Treść polecenia 1 -
Odpowiedz na poniższe pytania dotyczące fragmentu o szumach wzmacniacza w komputerze, a odpowiedzi oznacz tak samo.
(a) Do jakiego złącza autor pierwszego wpisu chce podłączyć wzmacniacz?
(b) Przy podłączeniu do jakich dwóch źródeł szumy nie pojawiają się wcale?
(c) W pobliżu czego W.P. próbowałby podłączyć masę wzmacniacza?
Treść polecenia 2 - Przepisz wiernie linie rekordów, zaczynając od linii zawierającej "This screenshot has height=1000, width=706." i kończąc na linii zawierającej "tap(1226, 533)", razem z obiema tymi liniami.

Mały wzmacniacz audio 12V w komputerze, tętnienia, szumy





Dzid_ - 08 Sie 2008 14:53
W przeciwieństwie do kilku wątków, w których to ludzie próbowali przystosować swoje zasilacze ATX do wyłącznej pracy przy wzmacniaczu audio (często o symetrycznym lub wyższym napięciu wymagającym różnych przeróbek zasilacza) ja chcę po prostu podłączyć wzmacniacz do Molexa, ładnie go zamocować oraz wyprowadzić chinche na śledzia.

Jedynym problemem są szumy. Pochodzą one raczej nie tyle od samego zasilacza, co od innych urządzeń podpiętych do niego (procesor, dysk).

Co ciekawe szumy ukazują się jedynie gdy podłączam wzmacniacz do:
-karty dźwiękowej tegoż komputera
-albo do laptopa [AC] (przy czym zakłócenia pochodzą od obu komputerów)

lecz nie pojawiają się wcale, gdy podłączam do:
-laptopa na zasilaniu bateryjnym
-albo analogicznie do empetrójki

Interesuje mnie zastosowanie swego rodzaju filtra między wzmacniaczem a Molexem. Przeglądając internet znalazłem kilka niejasnych tudzież nieprecyzyjnych sposobów jak to zrobić; ktoś tam mówił o podłączeniu kondensatora oraz szeregowo cewki, albo o odseparowaniu mas połączeniem galwanicznym. Obie wersje mają dla mnie pewien sens, niemniej jednak nie znalazłem żadnych konkretów..
Zastanawiam się czy nie można by wyciągnąć jakiegoś gotowego filtra, z jednego z moich starych niedziałających zasilaczy AT





W.P. - 08 Sie 2008 21:22
Czy zakłócenia pojawiają się także przy zasilaniu wzmacniacza z zasilacza komputera i przy pracy z np MP3-ką bądź otwartym wejściem?

Z Twojego opisu rozumiem, że jest źle przy podłączeniu zasilania wzmacniacza do masy i +12V oraz podłączeniu jego wejścia do wyjścia karty dźwiękowej. Rzeczywiście - przy takim podłączeniu można spodziewać się zakłóceń.
Trudno tu podać prostą radę. Na podobne problemy natrafiają konstruktorzy wzmacniaczy akustycznych (stąd pojęcia mas wejściowej i wyjściowej).

Mając taki problem próbowałbym podłączyć masę wzmacniacza w pobliżu masy gniazda wyjściowego sygnału audio.
+12V przez dławik zablokowane do masy kondensatorem.

To oczywiście tylko przymiarka. Nie wiem jaki to wzmacniacz (moc).
W/w rozwiązanie dopuszczalne jest przy niewielkich obciążeniach.

Zawartość rekordów -
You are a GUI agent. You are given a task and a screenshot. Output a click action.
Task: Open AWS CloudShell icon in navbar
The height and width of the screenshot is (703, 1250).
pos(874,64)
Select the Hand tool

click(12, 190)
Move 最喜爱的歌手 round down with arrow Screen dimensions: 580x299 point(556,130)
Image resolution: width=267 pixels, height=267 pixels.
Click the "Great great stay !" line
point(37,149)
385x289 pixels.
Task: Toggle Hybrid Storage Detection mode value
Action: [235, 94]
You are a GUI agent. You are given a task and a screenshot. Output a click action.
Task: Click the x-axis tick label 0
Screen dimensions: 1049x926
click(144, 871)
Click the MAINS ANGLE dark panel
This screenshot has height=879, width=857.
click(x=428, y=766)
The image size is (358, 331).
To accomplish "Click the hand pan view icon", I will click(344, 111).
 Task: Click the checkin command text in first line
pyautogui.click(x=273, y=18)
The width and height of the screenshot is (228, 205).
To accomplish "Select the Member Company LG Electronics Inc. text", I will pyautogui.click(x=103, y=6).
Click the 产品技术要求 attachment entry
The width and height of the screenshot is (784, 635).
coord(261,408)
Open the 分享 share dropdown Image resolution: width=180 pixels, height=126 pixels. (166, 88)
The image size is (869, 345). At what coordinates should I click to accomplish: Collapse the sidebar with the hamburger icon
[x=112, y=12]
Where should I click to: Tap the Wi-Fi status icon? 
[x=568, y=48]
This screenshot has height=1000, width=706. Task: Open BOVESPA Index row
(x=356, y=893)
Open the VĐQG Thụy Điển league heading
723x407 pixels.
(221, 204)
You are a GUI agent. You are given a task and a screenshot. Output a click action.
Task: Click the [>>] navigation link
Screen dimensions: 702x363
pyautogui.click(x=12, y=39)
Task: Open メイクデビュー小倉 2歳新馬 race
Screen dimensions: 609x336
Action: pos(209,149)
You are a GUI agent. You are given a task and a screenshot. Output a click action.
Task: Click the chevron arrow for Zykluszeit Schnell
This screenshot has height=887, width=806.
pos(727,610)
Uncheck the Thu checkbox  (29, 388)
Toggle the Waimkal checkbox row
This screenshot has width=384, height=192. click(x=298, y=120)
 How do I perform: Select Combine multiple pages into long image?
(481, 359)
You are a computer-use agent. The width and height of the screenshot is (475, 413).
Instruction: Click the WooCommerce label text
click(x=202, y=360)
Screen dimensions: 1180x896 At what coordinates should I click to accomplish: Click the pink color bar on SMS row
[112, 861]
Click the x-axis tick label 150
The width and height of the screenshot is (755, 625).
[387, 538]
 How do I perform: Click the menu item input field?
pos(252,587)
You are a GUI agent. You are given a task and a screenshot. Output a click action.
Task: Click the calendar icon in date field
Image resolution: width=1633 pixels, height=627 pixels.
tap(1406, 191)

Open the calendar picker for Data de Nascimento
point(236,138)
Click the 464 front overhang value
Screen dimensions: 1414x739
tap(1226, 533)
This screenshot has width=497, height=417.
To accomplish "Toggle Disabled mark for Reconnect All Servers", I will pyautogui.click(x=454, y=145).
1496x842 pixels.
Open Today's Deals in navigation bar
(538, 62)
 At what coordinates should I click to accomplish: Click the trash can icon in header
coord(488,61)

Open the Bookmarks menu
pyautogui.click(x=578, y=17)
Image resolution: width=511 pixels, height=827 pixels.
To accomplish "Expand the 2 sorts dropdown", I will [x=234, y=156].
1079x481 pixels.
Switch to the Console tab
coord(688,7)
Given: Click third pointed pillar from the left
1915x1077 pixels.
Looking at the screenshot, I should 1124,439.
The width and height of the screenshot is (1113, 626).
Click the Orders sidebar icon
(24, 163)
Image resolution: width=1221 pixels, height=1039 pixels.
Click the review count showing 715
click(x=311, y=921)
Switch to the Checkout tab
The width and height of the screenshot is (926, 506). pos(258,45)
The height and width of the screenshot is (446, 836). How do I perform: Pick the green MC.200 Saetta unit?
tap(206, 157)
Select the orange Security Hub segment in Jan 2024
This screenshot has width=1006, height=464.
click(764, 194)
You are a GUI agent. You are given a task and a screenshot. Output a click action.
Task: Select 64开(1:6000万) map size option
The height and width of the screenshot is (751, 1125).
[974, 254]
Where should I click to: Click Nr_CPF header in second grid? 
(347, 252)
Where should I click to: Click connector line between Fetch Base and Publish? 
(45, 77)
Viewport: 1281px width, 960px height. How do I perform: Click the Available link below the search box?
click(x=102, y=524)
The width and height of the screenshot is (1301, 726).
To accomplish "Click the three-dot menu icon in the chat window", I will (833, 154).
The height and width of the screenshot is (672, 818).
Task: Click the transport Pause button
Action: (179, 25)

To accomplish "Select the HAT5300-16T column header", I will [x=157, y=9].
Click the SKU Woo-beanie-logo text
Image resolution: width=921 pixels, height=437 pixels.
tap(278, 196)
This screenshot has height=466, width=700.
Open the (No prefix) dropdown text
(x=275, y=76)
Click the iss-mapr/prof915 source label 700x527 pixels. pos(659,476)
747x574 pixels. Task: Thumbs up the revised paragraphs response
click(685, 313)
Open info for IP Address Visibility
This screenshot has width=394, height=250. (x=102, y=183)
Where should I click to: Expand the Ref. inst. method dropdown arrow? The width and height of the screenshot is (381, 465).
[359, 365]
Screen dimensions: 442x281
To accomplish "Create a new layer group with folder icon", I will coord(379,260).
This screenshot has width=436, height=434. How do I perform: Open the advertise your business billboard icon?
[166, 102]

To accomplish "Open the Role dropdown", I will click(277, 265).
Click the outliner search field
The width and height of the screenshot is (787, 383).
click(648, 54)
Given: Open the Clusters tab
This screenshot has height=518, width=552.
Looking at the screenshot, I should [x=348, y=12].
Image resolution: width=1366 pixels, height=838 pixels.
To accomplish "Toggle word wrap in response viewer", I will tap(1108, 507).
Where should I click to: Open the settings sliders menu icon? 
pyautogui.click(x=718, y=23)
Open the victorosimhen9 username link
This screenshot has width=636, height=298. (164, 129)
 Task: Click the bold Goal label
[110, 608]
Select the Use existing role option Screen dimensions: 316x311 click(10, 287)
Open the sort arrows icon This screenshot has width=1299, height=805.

Rozwiązanie 1 -
(a) Do Molexa.
(b) Do laptopa na zasilaniu bateryjnym i do empetrójki.
(c) W pobliżu masy gniazda wyjściowego sygnału audio.

Rozwiązanie 2 -
This screenshot has height=1000, width=706. Task: Open BOVESPA Index row
(x=356, y=893)
Open the VĐQG Thụy Điển league heading
723x407 pixels.
(221, 204)
You are a GUI agent. You are given a task and a screenshot. Output a click action.
Task: Click the [>>] navigation link
Screen dimensions: 702x363
pyautogui.click(x=12, y=39)
Task: Open メイクデビュー小倉 2歳新馬 race
Screen dimensions: 609x336
Action: pos(209,149)
You are a GUI agent. You are given a task and a screenshot. Output a click action.
Task: Click the chevron arrow for Zykluszeit Schnell
This screenshot has height=887, width=806.
pos(727,610)
Uncheck the Thu checkbox  (29, 388)
Toggle the Waimkal checkbox row
This screenshot has width=384, height=192. click(x=298, y=120)
 How do I perform: Select Combine multiple pages into long image?
(481, 359)
You are a computer-use agent. The width and height of the screenshot is (475, 413).
Instruction: Click the WooCommerce label text
click(x=202, y=360)
Screen dimensions: 1180x896 At what coordinates should I click to accomplish: Click the pink color bar on SMS row
[112, 861]
Click the x-axis tick label 150
The width and height of the screenshot is (755, 625).
[387, 538]
 How do I perform: Click the menu item input field?
pos(252,587)
You are a GUI agent. You are given a task and a screenshot. Output a click action.
Task: Click the calendar icon in date field
Image resolution: width=1633 pixels, height=627 pixels.
tap(1406, 191)

Open the calendar picker for Data de Nascimento
point(236,138)
Click the 464 front overhang value
Screen dimensions: 1414x739
tap(1226, 533)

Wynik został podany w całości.